Ils étaient encore des milliers à battre le pavé dans les grandes villes de Madagascar, à réclamer de l’eau et de l’électricité, le 2 octobre… et la nomination d’un nouveau gouvernement. Depuis le 25 septembre, les violentes émeutes qui secouent le pays ont fait au moins 22 morts notamment dans les rangs de la "Gen Z", un mouvement de jeunes nés au milieu des années 1990, à l’origine des contestations. Gestion désastreuse du pouvoir, catastrophes climatiques, mauvaises récoltes dans certaines régions, absence de travail… Les revendications de ces jeunes sont nombreuses et dans la lignée du Népal ou des Philippines, la "Gen Z" vient défier le pouvoir pour "changer l’histoire de Madagascar", selon ses mots. L’Église, avec son clergé nombreux, ses missionnaires et les religieuses, continue d’aider localement ce pays, par la construction de dispensaires et de nouvelles écoles. "La population de Madagascar est très jeune, elle double tous les 25 ans ! Les étudiants, nombreux, et sans perspective, voient avec les réseaux sociaux les changements qui ont lieu dans d’autres pays, comme au Népal ou aux Philippines", récemment", confie à Aleteia le père Bertrand de Bourran, missionnaire à Madagascar pendant près de trente ans. "Ils s’informent et constatent, en comparaison, l’état de délabrement de leur pays."Missionnaire à Madagascar pendant près de trente ans." Entretien.

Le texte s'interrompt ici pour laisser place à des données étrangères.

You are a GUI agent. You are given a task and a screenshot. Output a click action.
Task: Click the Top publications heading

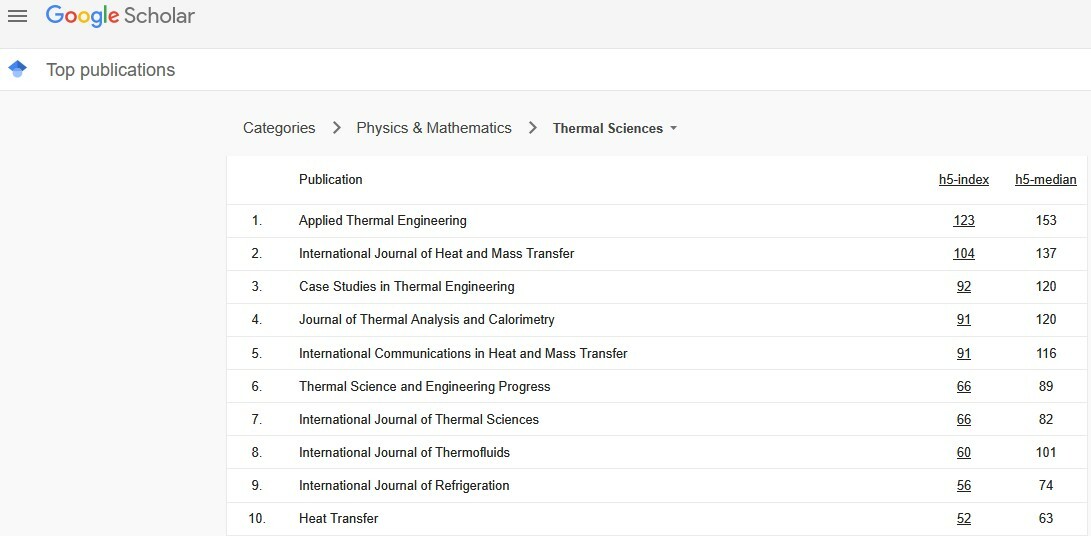coord(110,70)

Aleteia : Que vous inspirent ces grandes manifestations et ces violences observées ces derniers jours dans les villes de Madagascar ?
Père Bertrand de Bourran : Dans ce pays, les gens se font entendre dans la rue. C’est ainsi que cela fonctionne, depuis des décennies. Les élections, telles que nous les connaissons, ne signifient pas grand-chose pour eux. Les Malgaches exigent la démission de l’actuel président, mais qui mettre à sa place ? Les présidents prennent le pouvoir dans la rue, et ainsi de suite. Quel est le problème, sur place ? Le non-changement depuis 30 ans. C’est un pays très pauvre, où les salaires ne dépassent pas 50 à 60 euros par mois. Les campagnes sont oubliées. Les gens vivotent, et les motifs de contestation sont très nombreux : les récoltes sont mauvaises, le pays est loin de tout développement, l’essence est très chère, l’électricité et l’eau sont régulièrement coupées dans les villes et on ne sait jamais quand cela va revenir. Les Malgaches ne sont pas nécessairement violents, mais l’extrême pauvreté dans laquelle ils se trouvent a poussé certains au pillage, ces derniers jours. Ils n’ont plus foi dans la justice et dans le gouvernement. Tous les projets de développement, qui étaient jusqu’ici financés par les États-Unis majoritairement, ont été paralysés par Donald Trump. Globalement, Madagascar vit au ralenti. Et les coupures d’électricité et d’eau ne sont que la goutte qui a fait déborder le vase. Le problème est plus profond.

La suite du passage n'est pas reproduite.